* begin INFORMATION SHOWN *

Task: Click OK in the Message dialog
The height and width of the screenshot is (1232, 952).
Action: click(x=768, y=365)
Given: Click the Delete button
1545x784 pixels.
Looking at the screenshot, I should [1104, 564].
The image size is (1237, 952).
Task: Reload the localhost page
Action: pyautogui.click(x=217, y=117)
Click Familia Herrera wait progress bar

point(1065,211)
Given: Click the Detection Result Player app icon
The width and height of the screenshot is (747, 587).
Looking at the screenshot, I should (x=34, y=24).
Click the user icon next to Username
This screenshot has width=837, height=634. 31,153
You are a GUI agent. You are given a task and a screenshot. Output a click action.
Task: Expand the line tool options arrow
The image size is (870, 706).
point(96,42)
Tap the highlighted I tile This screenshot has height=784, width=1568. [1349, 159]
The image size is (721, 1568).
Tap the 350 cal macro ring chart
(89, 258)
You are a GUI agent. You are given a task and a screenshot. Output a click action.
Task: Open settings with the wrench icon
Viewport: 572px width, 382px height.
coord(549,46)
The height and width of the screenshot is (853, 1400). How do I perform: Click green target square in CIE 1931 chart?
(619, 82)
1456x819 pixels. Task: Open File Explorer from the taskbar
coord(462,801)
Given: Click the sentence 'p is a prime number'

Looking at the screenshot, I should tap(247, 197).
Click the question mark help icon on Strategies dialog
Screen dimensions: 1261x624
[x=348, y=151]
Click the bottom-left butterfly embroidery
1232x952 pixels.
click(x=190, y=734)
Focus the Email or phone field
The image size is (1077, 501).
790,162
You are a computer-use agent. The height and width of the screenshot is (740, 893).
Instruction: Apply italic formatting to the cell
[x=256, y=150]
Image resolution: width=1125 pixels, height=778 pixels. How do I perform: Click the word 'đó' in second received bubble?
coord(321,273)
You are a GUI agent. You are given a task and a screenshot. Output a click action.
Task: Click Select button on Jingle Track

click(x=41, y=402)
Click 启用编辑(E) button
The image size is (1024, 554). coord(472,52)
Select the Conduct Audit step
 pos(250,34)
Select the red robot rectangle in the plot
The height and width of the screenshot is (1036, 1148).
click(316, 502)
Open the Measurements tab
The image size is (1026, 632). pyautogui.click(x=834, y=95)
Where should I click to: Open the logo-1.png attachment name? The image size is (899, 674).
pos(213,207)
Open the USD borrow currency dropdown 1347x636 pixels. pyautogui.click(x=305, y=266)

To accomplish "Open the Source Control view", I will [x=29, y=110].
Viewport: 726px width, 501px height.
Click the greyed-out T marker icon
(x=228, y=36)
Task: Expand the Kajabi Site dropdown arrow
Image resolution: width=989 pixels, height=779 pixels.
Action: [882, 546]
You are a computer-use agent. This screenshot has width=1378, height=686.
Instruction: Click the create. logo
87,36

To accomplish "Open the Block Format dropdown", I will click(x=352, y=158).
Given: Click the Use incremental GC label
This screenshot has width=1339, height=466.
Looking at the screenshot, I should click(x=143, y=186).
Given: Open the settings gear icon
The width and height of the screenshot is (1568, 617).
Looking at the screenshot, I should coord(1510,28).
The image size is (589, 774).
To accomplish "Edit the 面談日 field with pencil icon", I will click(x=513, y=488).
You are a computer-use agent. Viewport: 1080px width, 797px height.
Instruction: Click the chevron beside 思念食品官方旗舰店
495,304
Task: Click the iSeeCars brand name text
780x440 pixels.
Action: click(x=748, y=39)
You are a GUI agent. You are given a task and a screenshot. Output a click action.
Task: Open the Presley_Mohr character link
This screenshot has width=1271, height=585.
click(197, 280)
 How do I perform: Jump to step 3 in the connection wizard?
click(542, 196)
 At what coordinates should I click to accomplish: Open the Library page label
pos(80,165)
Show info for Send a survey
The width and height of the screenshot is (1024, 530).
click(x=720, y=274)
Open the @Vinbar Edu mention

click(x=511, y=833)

* end INFORMATION SHOWN *

Rewrite the listing above with every instance of "GUI agent" changed to "interface assistant" and all other text left as is.

### EXERCISE ANSWER
Task: Click OK in the Message dialog
The height and width of the screenshot is (1232, 952).
Action: click(x=768, y=365)
Given: Click the Delete button
1545x784 pixels.
Looking at the screenshot, I should [1104, 564].
The image size is (1237, 952).
Task: Reload the localhost page
Action: pyautogui.click(x=217, y=117)
Click Familia Herrera wait progress bar

point(1065,211)
Given: Click the Detection Result Player app icon
The width and height of the screenshot is (747, 587).
Looking at the screenshot, I should (x=34, y=24).
Click the user icon next to Username
This screenshot has width=837, height=634. 31,153
You are a interface assistant. You are given a task and a screenshot. Output a click action.
Task: Expand the line tool options arrow
The image size is (870, 706).
point(96,42)
Tap the highlighted I tile This screenshot has height=784, width=1568. [1349, 159]
The image size is (721, 1568).
Tap the 350 cal macro ring chart
(89, 258)
You are a interface assistant. You are given a task and a screenshot. Output a click action.
Task: Open settings with the wrench icon
Viewport: 572px width, 382px height.
coord(549,46)
The height and width of the screenshot is (853, 1400). How do I perform: Click green target square in CIE 1931 chart?
(619, 82)
1456x819 pixels. Task: Open File Explorer from the taskbar
coord(462,801)
Given: Click the sentence 'p is a prime number'

Looking at the screenshot, I should tap(247, 197).
Click the question mark help icon on Strategies dialog
Screen dimensions: 1261x624
[x=348, y=151]
Click the bottom-left butterfly embroidery
1232x952 pixels.
click(x=190, y=734)
Focus the Email or phone field
The image size is (1077, 501).
790,162
You are a computer-use agent. The height and width of the screenshot is (740, 893).
Instruction: Apply italic formatting to the cell
[x=256, y=150]
Image resolution: width=1125 pixels, height=778 pixels. How do I perform: Click the word 'đó' in second received bubble?
coord(321,273)
You are a interface assistant. You are given a task and a screenshot. Output a click action.
Task: Click Select button on Jingle Track

click(x=41, y=402)
Click 启用编辑(E) button
The image size is (1024, 554). coord(472,52)
Select the Conduct Audit step
 pos(250,34)
Select the red robot rectangle in the plot
The height and width of the screenshot is (1036, 1148).
click(316, 502)
Open the Measurements tab
The image size is (1026, 632). pyautogui.click(x=834, y=95)
Where should I click to: Open the logo-1.png attachment name? The image size is (899, 674).
pos(213,207)
Open the USD borrow currency dropdown 1347x636 pixels. pyautogui.click(x=305, y=266)

To accomplish "Open the Source Control view", I will [x=29, y=110].
Viewport: 726px width, 501px height.
Click the greyed-out T marker icon
(x=228, y=36)
Task: Expand the Kajabi Site dropdown arrow
Image resolution: width=989 pixels, height=779 pixels.
Action: [882, 546]
You are a computer-use agent. This screenshot has width=1378, height=686.
Instruction: Click the create. logo
87,36

To accomplish "Open the Block Format dropdown", I will click(x=352, y=158).
Given: Click the Use incremental GC label
This screenshot has width=1339, height=466.
Looking at the screenshot, I should click(x=143, y=186).
Given: Open the settings gear icon
The width and height of the screenshot is (1568, 617).
Looking at the screenshot, I should coord(1510,28).
The image size is (589, 774).
To accomplish "Edit the 面談日 field with pencil icon", I will click(x=513, y=488).
You are a computer-use agent. Viewport: 1080px width, 797px height.
Instruction: Click the chevron beside 思念食品官方旗舰店
495,304
Task: Click the iSeeCars brand name text
780x440 pixels.
Action: click(x=748, y=39)
You are a interface assistant. You are given a task and a screenshot. Output a click action.
Task: Open the Presley_Mohr character link
This screenshot has width=1271, height=585.
click(197, 280)
 How do I perform: Jump to step 3 in the connection wizard?
click(542, 196)
 At what coordinates should I click to accomplish: Open the Library page label
pos(80,165)
Show info for Send a survey
The width and height of the screenshot is (1024, 530).
click(x=720, y=274)
Open the @Vinbar Edu mention

click(x=511, y=833)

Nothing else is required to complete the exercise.